_To do_. Copy the rows below word for word, starting with the line that contains "Task: Click the import preset icon" and ending with the line that contains "(x=200, y=290)", including both of those lines.

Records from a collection
--

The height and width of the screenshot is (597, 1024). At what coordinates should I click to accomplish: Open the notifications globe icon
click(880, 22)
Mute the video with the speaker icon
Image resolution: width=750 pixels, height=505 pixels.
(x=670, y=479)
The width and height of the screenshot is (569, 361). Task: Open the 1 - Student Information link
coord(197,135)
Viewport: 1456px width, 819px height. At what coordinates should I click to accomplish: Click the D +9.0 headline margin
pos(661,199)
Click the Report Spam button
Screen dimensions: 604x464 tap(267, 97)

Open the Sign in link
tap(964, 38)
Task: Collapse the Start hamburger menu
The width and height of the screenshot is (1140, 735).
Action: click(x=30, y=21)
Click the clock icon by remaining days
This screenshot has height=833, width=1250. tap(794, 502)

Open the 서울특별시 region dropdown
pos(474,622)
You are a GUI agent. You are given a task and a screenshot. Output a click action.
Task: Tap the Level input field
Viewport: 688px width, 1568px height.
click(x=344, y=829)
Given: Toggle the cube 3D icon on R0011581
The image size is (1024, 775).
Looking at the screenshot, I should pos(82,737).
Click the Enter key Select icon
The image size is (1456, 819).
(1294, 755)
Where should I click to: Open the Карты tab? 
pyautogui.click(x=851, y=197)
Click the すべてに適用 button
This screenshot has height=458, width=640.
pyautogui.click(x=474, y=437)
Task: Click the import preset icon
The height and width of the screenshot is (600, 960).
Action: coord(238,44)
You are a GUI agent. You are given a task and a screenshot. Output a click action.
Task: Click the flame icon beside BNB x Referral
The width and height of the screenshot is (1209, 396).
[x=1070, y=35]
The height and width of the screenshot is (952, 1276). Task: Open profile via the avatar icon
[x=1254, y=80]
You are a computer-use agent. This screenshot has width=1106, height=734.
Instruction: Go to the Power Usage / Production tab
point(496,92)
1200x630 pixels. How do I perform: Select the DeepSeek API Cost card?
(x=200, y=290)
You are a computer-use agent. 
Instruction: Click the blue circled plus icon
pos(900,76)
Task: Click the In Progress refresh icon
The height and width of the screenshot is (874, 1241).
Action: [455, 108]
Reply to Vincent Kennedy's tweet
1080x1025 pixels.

--

_Full solution_.
Task: Click the import preset icon
The height and width of the screenshot is (600, 960).
Action: coord(238,44)
You are a GUI agent. You are given a task and a screenshot. Output a click action.
Task: Click the flame icon beside BNB x Referral
The width and height of the screenshot is (1209, 396).
[x=1070, y=35]
The height and width of the screenshot is (952, 1276). Task: Open profile via the avatar icon
[x=1254, y=80]
You are a computer-use agent. This screenshot has width=1106, height=734.
Instruction: Go to the Power Usage / Production tab
point(496,92)
1200x630 pixels. How do I perform: Select the DeepSeek API Cost card?
(x=200, y=290)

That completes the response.